DOCUMENTFRAGMENT:
------------------------

Op 4 december 2024 heeft de Rechtbank Den Haag uitspraak gedaan in de zaak tegen een verdachte die beschuldigd werd van poging tot doodslag op haar baby door het toedienen van oxycodon. De zaak kwam aan het licht nadat de baby op 9 juli 2022 in het ziekenhuis werd opgenomen en er oxycodon in haar urine en bloed werd aangetroffen. De officier van justitie eiste een gevangenisstraf van 36 maanden, waarvan 12 maanden voorwaardelijk, maar de verdediging pleitte voor integrale vrijspraak, stellende dat er onvoldoende bewijs was voor de betrokkenheid van de verdachte.
De rechtbank heeft het dossier en de verklaringen van de verdachte en haar raadsvrouw zorgvuldig bestudeerd. Er werd vastgesteld dat de baby op verschillende momenten in de tijd in de nabijheid was van de verdachte, haar ex-partner en haar zoontje, die ook toegang hadden tot de oxycodon. De rechtbank concludeerde dat er geen sluitend bewijs was dat de verdachte de oxycodon aan de baby had toegediend, en dat het mogelijk was dat de baby het middel op een andere manier had binnengekregen.

------------------------

VRAGEN BIJ MATERIAAL:
A. Beantwoord met behulp van de tekst over de rechtszaak:
(i) Op welke datum deed de Rechtbank Den Haag uitspraak?
(ii) Welke straf eiste de officier van justitie?
(iii) Wie hadden naast de verdachte ook toegang tot de oxycodon?
B. Vat de tekst over de rechtszaak samen in twee zinnen.
C. Schrijf de tekst over de rechtszaak verder vanaf de laatste zin.

FRAGMENT UIT DATASET:
------------------------

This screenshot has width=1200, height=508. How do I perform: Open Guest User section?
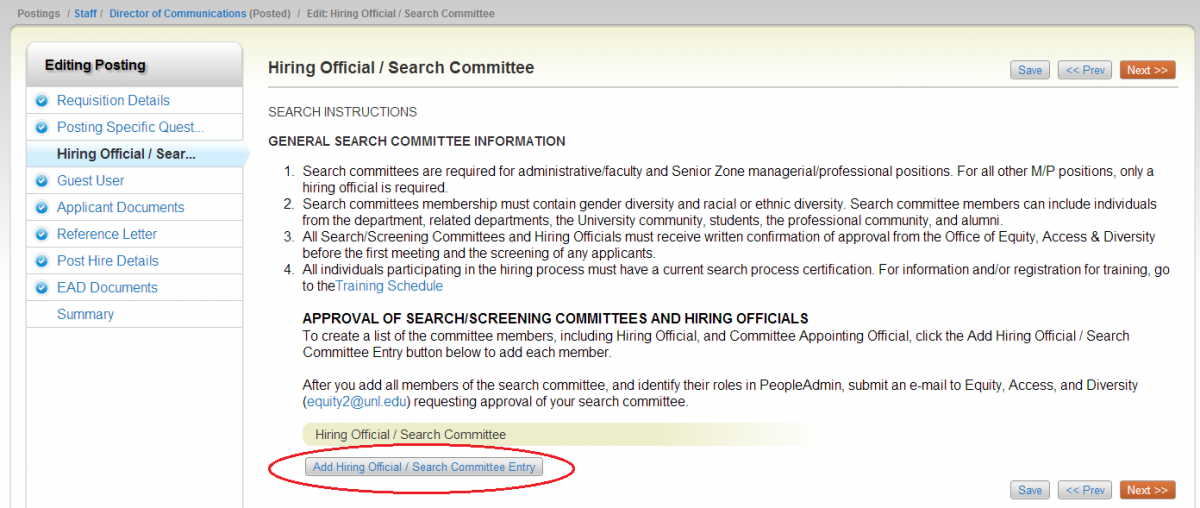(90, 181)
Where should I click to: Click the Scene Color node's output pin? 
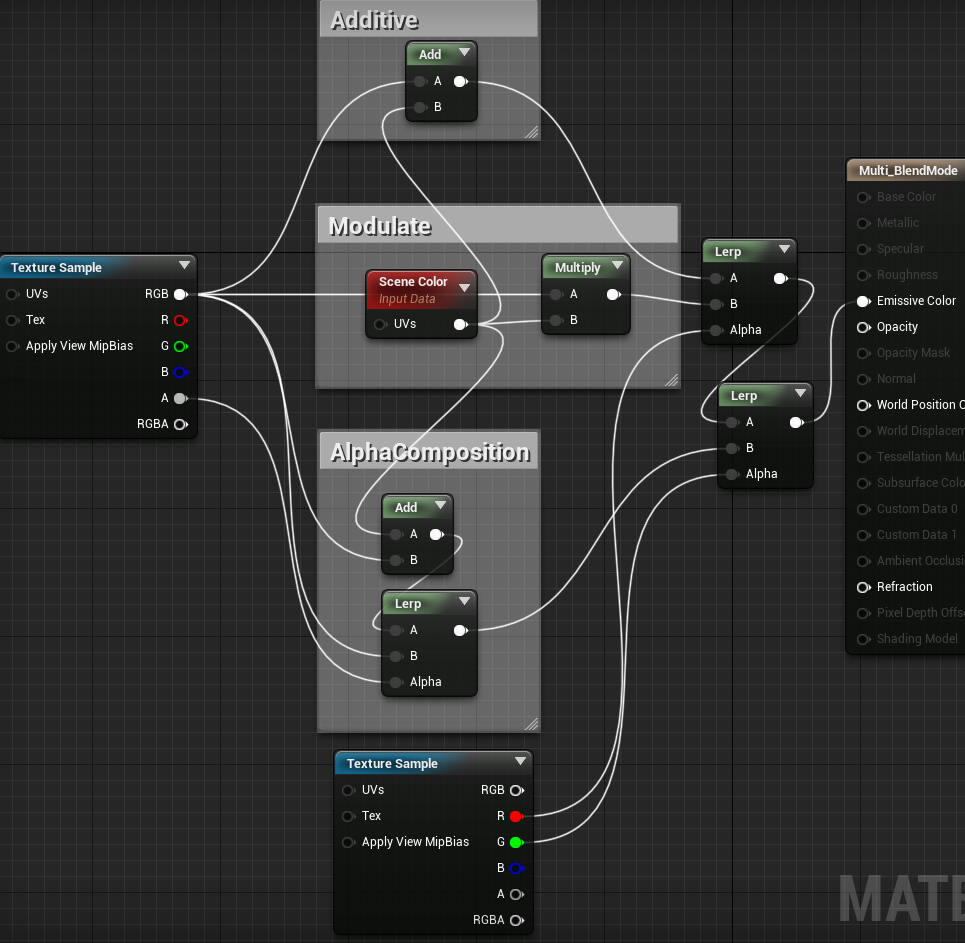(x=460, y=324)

------------------------

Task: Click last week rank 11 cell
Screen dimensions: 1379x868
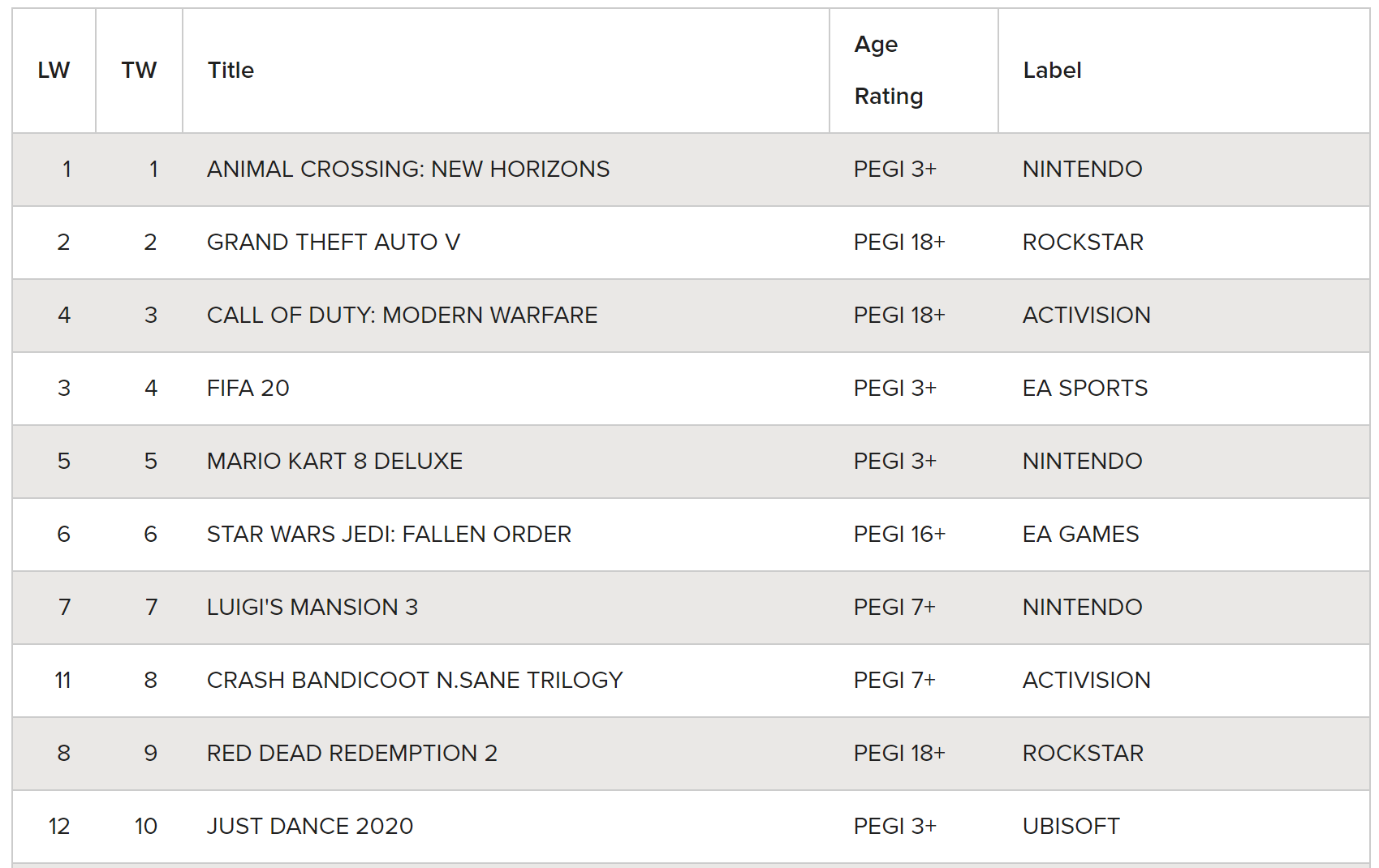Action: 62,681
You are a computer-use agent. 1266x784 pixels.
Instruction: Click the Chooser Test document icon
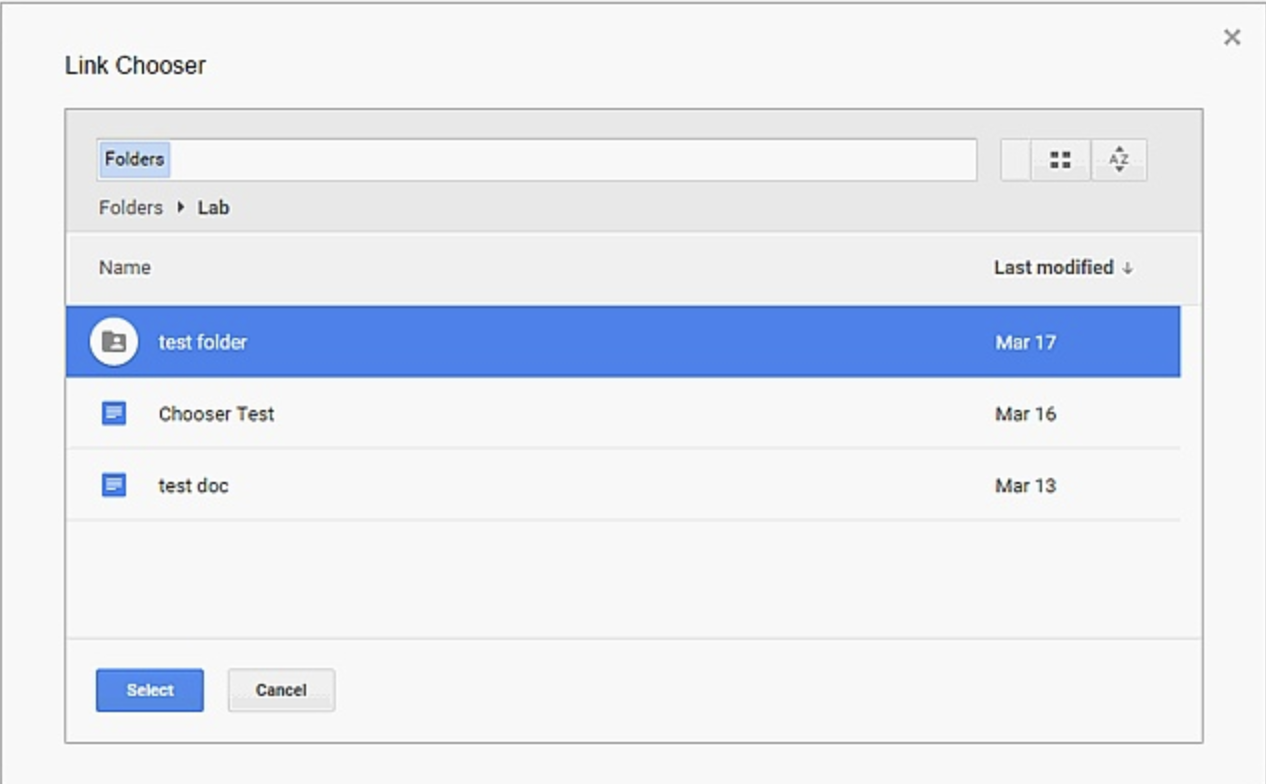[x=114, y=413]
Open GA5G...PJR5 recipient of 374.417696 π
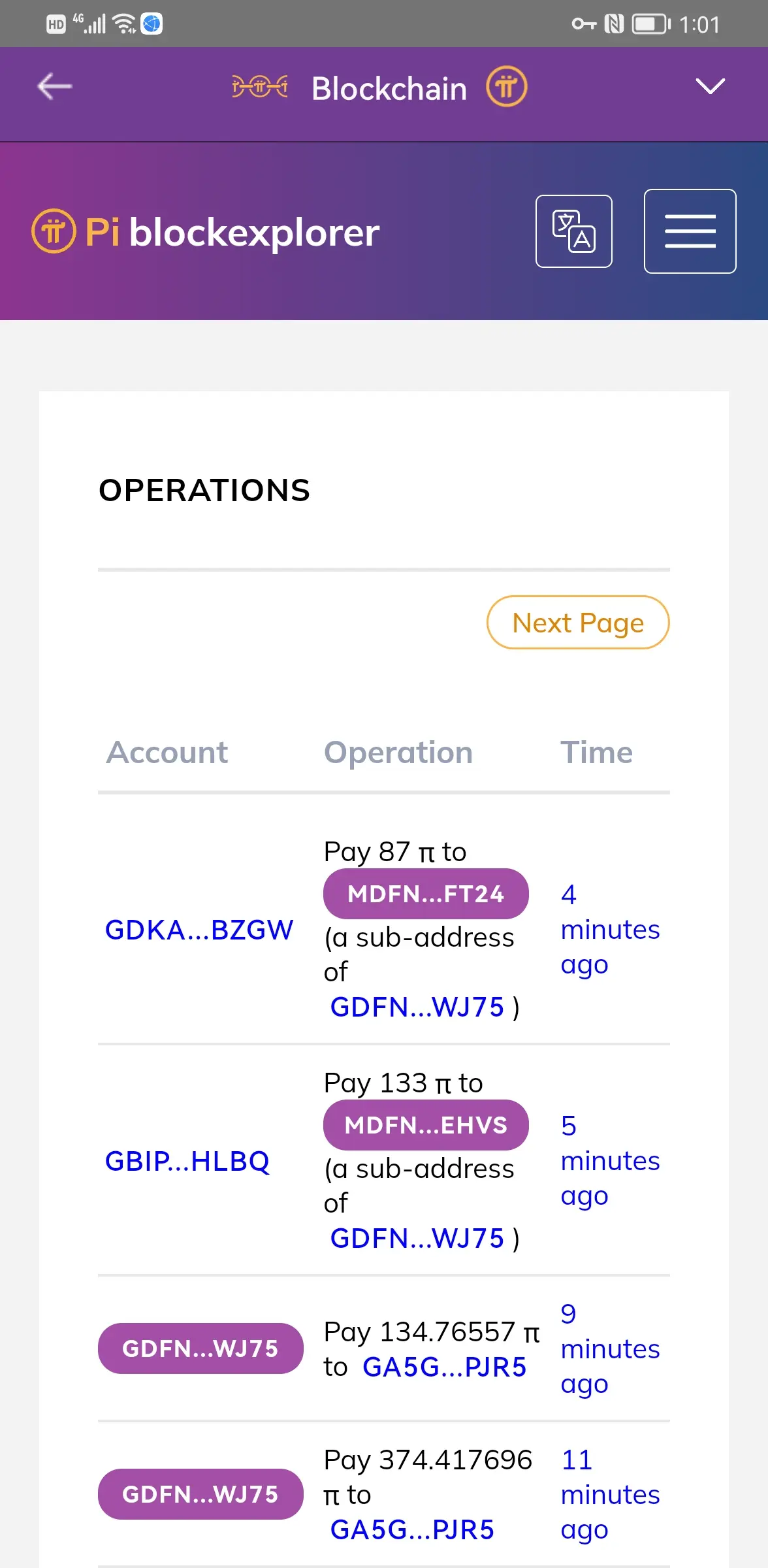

------------------------

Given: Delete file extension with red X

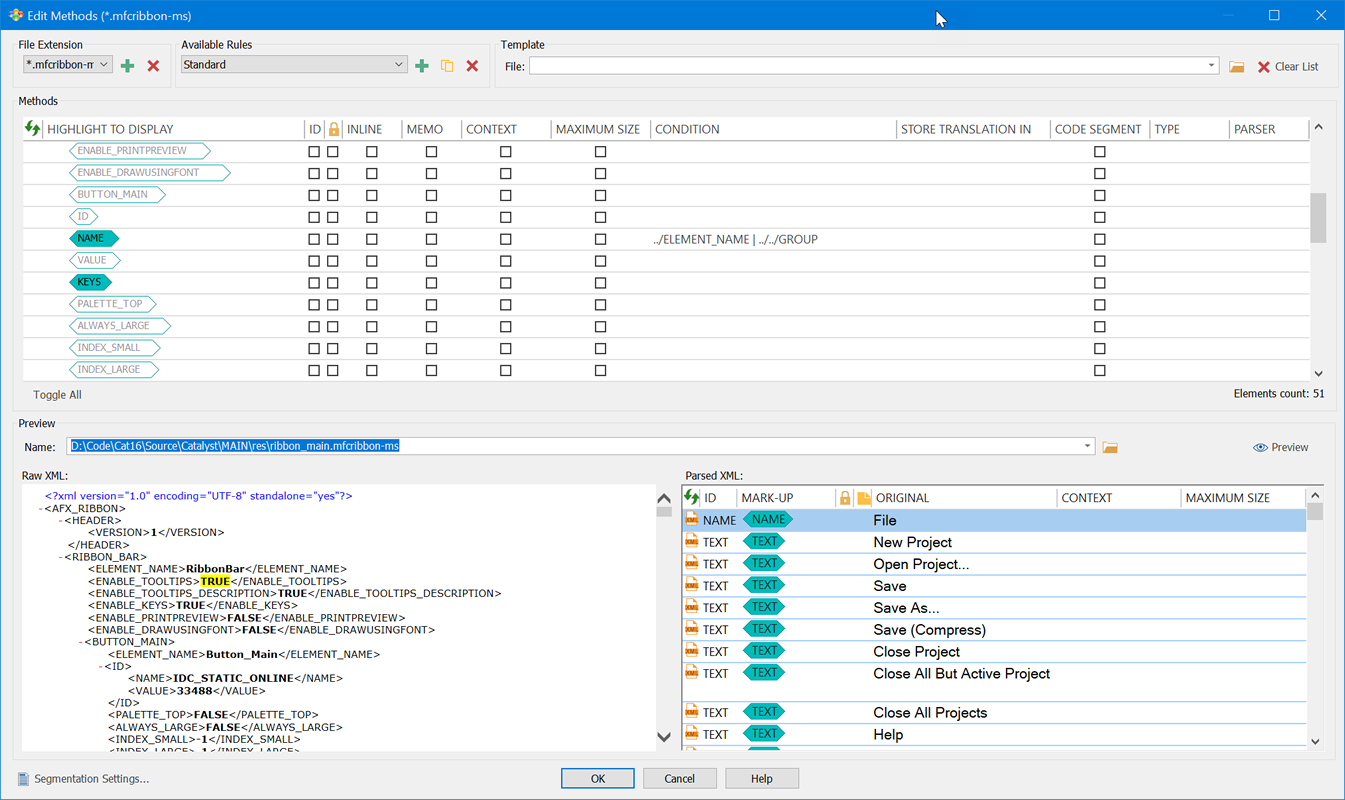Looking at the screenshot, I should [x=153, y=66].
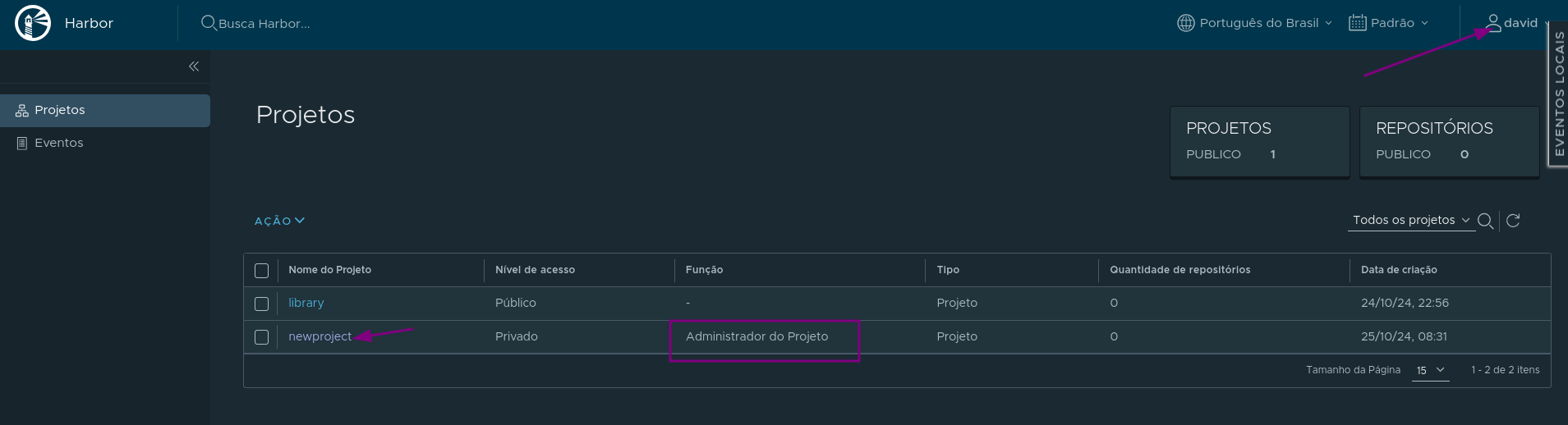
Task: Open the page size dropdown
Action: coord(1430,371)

------------------------

UITKOMSTEN OEFENING:
A.
(i) Op 4 december 2024.
(ii) Een gevangenisstraf van 36 maanden, waarvan 12 maanden voorwaardelijk.
(iii) Haar ex-partner en haar zoontje.

B. Op 4 december 2024 deed de Rechtbank Den Haag uitspraak in de zaak tegen een verdachte die beschuldigd werd van poging tot doodslag op haar baby met oxycodon, waarvoor de officier van justitie 36 maanden gevangenisstraf eiste, waarvan 12 voorwaardelijk. De rechtbank stelde vast dat ook haar ex-partner en zoontje in de nabijheid van de baby waren en toegang hadden tot de oxycodon, en concludeerde dat er geen sluitend bewijs was dat de verdachte het middel had toegediend.

C.
Uiteindelijk oordeelde de rechtbank dat niet wettig en overtuigend bewezen kon worden dat de verdachte het ten laste gelegde had begaan, en sprak haar vrij. Dit vonnis benadrukt de noodzaak van sluitend bewijs in strafzaken, vooral in situaties waarin de beschuldigingen ernstige gevolgen hebben voor de betrokkenen.